In his speech, Pirsig describes how he wrote Zen and the art of motorcycle maintenance using a very similar approach.

Here’s an important paragraph:

“I sat down and had to devise a way of keeping track of what were now very rapidly proliferating thoughts. Normally for a small article or a small essay, you’d use an outline, but you find that when you start getting into something big, the outline gets crossed out so fast that it becomes unusable. What I did for this particular outline was something I’d learned to do in technical writing, and that was to put down each idea on individual slips of paper and then compare them and see which went first. So my outline was always in a series of slips that went on, one after another. This is just a technique, a gimmick you might say, but it turned out, I think, to be a technique that gives Zen and the Art of Motorcycle Maintenance a great deal of its complexity, its fundamental sweep and wholeness, and its unification.”

So, using slips of paper was key to his writing method.

Now, if you’re interested in this kind of thing you will remember that there is a similar idea called the Zettelkasten, a card box, which researchers have used for a while to organise their research and help with their publications.

Niklas Luhmann’s zettel is perhaps one of the most famous.

You’ve also probably heard of Vladimir Nabokov, who wrote his books on index cards, working a bit at a time on any part of the story rather than taking a linear path from start to finish.

This idea, a linear versus non-linear approach, could be important.

An editor, in a video on YouTube, talked about how she advises writers to start at the beginning and work through the manuscript.

Each time the editor and writer meet she wants to see progress in terms of pages.

But writing isn’t really like that, is it?

Can you just start at the beginning and work to the end in one unbroken state of flow?

Some people can – Terry Pratchett wrote that way, I understand.

Back to slips of paper. Who else uses that.

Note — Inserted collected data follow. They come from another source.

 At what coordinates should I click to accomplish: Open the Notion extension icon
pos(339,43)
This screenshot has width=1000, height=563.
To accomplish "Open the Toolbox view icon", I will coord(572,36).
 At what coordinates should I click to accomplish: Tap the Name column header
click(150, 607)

I came across a lesser known approach called the “Crawford Slip Method”.

This takes writing to the extreme level, writing each sentence on a slip of paper and then working with the slips to organise material into paragraphs, essays and books.

Two monographs published on the topic are:

Crawford Slip Method: How to mobilize brainpower

and

Productivity Improvement by the Crawford Slip Method

This does not seem like the easiest way to write a book.

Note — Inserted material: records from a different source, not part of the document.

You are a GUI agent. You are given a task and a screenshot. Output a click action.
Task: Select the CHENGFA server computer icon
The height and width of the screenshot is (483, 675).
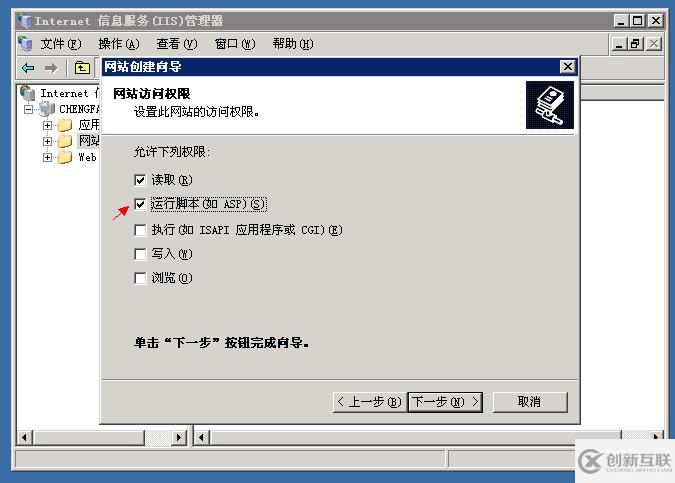(x=47, y=109)
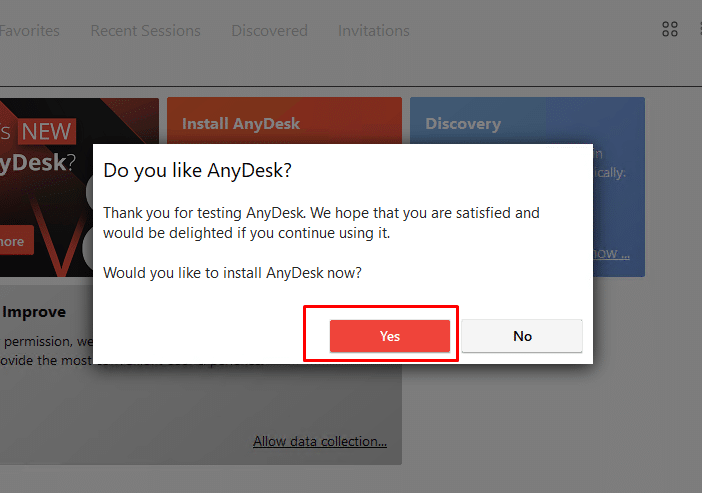Click the install prompt question text
This screenshot has width=702, height=493.
232,273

Even a small book will have around 40,000 words, so that’s around 4,000 sentences, which will need 4000 slips of paper, or an entire ream of A4, cut into 8 slips each.

Not the easiest stack to handle.

After a brief detour round the CSM, I went back to Pirsig’s paragraph and noticed the word “technical”.

Did technical writing manuals really tell you to work out ideas on slips of paper?

It turns out they did.

“Technical Writing” by John M Lannon, published in 1990 and a previous book with the same name by Gordon H. Mills and John A. Walter (1978) both have sections describing this method.

Not that I didn’t believe Pirsig, of course.

And a modern equivalent of this kind of writing is also used by John McPhee, as described in his chapter called “Structure”.

McPhee’s process was to type up all his notes and then have a go at the whole lot (after taking a copy) with a pair of scissors.

He then sorted and resorted the ideas until he worked his way to a finished piece.

So, if Pirsig were around now, would he use slips of paper or use a computer?

He was a technical person so I suspect the latter.

He used slips of paper because it was too hard to move sentences around that were written on a single page.

Crawford had the same problem.

With digital tools we can move sentences around more easily.

Well, I say that, but a wordprocessor really doesn’t make it easy without some customisation.

A text editor like emacs, on the other hand, makes this a trivial job.

That’s why McPhee used a text editor rather than Word.

I suppose the takeaway is this.

The functional unit of writing is the sentence.

If you want to write, you need to be able to do two things.

First, write lots of sentences quickly.

Then, have a tool that lets you sort and replace your sentences until they tell a story.